ABOUT THIS EXERCISE. Return the run of lines below that opens with the line containing "[tab] (4, 229)" and closes with the line containing "Wholesale (12, 2483)", keeping each one exact.

[INFORMATION SUPPLIED Boundary: Start]

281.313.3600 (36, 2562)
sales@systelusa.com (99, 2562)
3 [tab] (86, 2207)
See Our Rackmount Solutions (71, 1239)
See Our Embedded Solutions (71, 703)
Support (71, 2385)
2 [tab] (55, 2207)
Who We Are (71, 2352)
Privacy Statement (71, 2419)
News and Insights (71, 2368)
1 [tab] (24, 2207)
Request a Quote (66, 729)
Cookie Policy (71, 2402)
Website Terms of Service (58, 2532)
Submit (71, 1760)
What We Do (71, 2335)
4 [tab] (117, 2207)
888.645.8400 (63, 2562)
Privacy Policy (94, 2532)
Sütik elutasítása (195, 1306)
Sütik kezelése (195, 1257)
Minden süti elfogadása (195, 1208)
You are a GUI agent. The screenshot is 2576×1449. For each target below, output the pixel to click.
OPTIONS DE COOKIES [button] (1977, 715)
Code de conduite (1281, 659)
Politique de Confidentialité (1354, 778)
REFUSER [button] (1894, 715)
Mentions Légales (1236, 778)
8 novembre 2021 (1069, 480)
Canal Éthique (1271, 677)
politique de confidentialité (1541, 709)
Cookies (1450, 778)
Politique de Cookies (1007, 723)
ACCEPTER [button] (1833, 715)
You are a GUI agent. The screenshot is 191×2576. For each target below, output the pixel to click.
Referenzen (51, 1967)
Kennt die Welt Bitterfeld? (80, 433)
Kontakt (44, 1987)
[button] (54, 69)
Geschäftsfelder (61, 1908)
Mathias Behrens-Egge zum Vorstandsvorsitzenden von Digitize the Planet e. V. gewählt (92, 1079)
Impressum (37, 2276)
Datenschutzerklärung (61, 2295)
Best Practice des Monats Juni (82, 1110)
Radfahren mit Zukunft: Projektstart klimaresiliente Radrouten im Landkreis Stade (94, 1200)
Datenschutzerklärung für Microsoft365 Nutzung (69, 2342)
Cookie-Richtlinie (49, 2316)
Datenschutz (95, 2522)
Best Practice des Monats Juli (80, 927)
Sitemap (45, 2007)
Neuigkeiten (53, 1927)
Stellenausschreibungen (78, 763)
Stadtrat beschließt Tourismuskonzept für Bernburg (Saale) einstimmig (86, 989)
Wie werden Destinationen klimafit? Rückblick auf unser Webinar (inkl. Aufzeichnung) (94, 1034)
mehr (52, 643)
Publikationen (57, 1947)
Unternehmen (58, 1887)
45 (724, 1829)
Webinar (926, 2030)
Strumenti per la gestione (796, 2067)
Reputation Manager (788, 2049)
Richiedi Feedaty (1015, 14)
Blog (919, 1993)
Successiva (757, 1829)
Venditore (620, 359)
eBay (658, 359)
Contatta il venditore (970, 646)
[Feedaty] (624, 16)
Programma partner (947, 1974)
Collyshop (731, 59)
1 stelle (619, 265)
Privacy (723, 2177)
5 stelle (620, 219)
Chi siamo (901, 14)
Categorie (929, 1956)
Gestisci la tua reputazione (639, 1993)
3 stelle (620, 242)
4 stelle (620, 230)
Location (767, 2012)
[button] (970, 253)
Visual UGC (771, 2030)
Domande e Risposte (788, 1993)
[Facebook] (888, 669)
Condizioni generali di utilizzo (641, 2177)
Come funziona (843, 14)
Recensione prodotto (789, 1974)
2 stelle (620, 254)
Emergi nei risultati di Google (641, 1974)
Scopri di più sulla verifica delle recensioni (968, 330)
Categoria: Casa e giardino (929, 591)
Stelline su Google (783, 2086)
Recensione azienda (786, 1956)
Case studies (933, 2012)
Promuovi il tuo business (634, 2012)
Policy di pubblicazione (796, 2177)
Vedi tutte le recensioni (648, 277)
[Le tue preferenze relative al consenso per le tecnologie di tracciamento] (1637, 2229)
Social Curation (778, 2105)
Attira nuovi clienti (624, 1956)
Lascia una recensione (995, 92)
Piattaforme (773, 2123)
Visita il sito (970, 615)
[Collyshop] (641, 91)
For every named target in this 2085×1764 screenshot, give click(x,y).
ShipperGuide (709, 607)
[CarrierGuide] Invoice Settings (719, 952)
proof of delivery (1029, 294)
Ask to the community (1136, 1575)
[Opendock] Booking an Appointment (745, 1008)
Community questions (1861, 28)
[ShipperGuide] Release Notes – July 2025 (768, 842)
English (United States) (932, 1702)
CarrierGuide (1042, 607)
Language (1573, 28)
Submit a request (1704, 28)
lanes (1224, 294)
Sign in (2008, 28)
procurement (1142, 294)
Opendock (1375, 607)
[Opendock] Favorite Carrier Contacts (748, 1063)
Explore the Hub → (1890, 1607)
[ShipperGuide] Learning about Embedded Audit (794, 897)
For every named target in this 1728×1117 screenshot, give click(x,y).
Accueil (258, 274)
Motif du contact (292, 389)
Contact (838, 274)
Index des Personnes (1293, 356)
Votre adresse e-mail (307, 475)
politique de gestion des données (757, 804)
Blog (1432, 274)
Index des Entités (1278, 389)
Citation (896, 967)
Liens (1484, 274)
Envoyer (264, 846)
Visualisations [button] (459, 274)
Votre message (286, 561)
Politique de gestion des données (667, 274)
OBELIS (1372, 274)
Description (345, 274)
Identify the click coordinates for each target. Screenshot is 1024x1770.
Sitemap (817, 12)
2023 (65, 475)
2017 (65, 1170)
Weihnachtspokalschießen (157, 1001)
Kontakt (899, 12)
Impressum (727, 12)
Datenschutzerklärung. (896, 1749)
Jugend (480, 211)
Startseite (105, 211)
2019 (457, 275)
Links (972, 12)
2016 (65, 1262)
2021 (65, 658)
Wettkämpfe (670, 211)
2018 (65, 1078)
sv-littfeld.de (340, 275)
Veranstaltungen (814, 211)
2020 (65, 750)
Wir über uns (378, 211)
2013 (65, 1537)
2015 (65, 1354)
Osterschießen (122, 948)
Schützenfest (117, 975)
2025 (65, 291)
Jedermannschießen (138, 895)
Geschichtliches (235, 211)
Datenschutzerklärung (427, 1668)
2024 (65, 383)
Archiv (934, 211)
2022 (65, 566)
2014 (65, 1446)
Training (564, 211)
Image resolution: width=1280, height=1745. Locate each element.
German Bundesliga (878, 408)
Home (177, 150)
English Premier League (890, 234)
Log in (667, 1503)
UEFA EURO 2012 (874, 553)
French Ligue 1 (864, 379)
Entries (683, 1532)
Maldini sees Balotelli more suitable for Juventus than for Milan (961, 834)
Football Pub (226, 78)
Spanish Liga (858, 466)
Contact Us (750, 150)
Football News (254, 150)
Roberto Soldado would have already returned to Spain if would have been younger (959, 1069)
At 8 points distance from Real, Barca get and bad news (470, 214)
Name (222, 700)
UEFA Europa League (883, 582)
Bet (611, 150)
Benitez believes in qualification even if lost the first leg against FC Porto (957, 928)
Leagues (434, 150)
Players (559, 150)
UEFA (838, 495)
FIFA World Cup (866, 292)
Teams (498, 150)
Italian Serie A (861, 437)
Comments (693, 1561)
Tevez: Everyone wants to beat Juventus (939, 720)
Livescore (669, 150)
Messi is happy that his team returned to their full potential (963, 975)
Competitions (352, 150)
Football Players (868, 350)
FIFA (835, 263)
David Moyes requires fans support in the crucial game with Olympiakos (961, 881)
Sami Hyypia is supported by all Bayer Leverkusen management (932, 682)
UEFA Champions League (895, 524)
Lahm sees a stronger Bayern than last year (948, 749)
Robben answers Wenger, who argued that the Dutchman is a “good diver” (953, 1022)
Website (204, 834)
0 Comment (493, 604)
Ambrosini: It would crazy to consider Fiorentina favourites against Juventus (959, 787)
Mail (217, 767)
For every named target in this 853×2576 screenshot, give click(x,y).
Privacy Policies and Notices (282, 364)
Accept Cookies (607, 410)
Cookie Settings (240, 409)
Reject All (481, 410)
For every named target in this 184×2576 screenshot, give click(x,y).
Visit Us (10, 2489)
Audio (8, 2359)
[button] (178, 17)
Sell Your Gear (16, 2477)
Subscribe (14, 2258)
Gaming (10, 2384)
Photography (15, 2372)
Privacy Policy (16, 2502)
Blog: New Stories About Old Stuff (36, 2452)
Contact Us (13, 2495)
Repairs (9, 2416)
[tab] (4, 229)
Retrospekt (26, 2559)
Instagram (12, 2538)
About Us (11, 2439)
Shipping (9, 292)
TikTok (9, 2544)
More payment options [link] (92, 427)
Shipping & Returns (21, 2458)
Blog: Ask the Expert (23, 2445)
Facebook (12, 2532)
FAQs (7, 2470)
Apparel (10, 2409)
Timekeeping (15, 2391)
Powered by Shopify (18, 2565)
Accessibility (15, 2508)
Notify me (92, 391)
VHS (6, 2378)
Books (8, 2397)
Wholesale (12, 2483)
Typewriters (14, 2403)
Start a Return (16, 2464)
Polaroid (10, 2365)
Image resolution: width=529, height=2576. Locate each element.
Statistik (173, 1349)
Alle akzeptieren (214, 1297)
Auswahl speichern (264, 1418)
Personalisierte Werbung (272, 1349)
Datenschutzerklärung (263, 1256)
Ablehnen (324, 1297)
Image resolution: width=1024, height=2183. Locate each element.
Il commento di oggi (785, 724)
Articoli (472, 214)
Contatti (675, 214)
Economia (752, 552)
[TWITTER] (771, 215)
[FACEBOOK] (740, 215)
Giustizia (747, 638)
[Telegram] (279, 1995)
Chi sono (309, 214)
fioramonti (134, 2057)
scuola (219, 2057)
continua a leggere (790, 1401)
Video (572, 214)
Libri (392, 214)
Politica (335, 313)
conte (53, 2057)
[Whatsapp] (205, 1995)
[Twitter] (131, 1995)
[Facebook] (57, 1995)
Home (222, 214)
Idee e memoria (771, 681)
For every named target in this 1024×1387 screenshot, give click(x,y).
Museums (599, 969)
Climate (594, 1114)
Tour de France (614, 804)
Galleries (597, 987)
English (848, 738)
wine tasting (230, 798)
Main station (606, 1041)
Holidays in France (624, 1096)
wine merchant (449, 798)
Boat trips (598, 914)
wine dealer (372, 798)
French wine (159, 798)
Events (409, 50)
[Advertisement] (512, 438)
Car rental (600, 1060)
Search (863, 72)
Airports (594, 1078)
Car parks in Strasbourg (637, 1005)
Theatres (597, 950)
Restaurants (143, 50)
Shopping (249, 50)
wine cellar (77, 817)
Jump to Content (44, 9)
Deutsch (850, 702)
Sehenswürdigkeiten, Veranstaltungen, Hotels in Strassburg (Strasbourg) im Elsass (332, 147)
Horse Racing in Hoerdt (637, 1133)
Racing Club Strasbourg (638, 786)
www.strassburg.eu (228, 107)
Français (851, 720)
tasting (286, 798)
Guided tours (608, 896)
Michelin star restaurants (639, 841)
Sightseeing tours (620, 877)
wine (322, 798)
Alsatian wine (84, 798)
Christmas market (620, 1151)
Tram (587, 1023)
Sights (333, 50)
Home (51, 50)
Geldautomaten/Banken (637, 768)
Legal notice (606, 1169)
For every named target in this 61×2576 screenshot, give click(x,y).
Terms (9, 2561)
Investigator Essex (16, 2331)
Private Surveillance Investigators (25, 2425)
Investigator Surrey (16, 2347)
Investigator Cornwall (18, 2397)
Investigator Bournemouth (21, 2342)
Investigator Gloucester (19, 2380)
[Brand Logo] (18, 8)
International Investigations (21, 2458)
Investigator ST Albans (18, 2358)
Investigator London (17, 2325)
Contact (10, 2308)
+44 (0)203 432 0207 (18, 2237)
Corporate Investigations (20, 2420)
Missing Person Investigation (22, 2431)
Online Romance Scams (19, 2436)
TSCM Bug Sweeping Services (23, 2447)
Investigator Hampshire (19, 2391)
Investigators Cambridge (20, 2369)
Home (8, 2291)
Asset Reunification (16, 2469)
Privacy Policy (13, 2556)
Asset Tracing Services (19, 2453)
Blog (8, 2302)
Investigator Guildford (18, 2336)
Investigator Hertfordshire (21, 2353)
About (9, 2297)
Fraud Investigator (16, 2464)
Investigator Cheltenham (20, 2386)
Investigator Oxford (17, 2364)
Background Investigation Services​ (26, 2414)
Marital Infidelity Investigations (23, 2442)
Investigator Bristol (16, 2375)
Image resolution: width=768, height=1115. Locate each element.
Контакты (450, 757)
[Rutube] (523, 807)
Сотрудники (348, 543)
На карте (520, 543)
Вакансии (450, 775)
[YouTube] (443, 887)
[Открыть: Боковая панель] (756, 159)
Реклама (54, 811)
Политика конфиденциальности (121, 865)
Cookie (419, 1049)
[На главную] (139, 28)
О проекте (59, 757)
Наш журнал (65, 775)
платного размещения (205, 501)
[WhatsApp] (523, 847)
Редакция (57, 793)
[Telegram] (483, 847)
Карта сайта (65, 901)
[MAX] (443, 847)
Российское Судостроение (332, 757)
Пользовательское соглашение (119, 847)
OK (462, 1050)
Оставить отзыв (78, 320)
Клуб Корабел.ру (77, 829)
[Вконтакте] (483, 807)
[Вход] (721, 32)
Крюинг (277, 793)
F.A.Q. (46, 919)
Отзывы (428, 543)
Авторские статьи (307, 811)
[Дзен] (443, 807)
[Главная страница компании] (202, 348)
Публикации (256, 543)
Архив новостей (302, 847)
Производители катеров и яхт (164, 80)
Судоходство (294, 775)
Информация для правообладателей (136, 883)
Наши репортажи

[INFORMATION SUPPLIED Boundary: End]

REPLY.
[tab] (4, 229)
Retrospekt (26, 2559)
Instagram (12, 2538)
About Us (11, 2439)
Shipping (9, 292)
TikTok (9, 2544)
More payment options [link] (92, 427)
Shipping & Returns (21, 2458)
Blog: Ask the Expert (23, 2445)
Facebook (12, 2532)
FAQs (7, 2470)
Apparel (10, 2409)
Timekeeping (15, 2391)
Powered by Shopify (18, 2565)
Accessibility (15, 2508)
Notify me (92, 391)
VHS (6, 2378)
Books (8, 2397)
Wholesale (12, 2483)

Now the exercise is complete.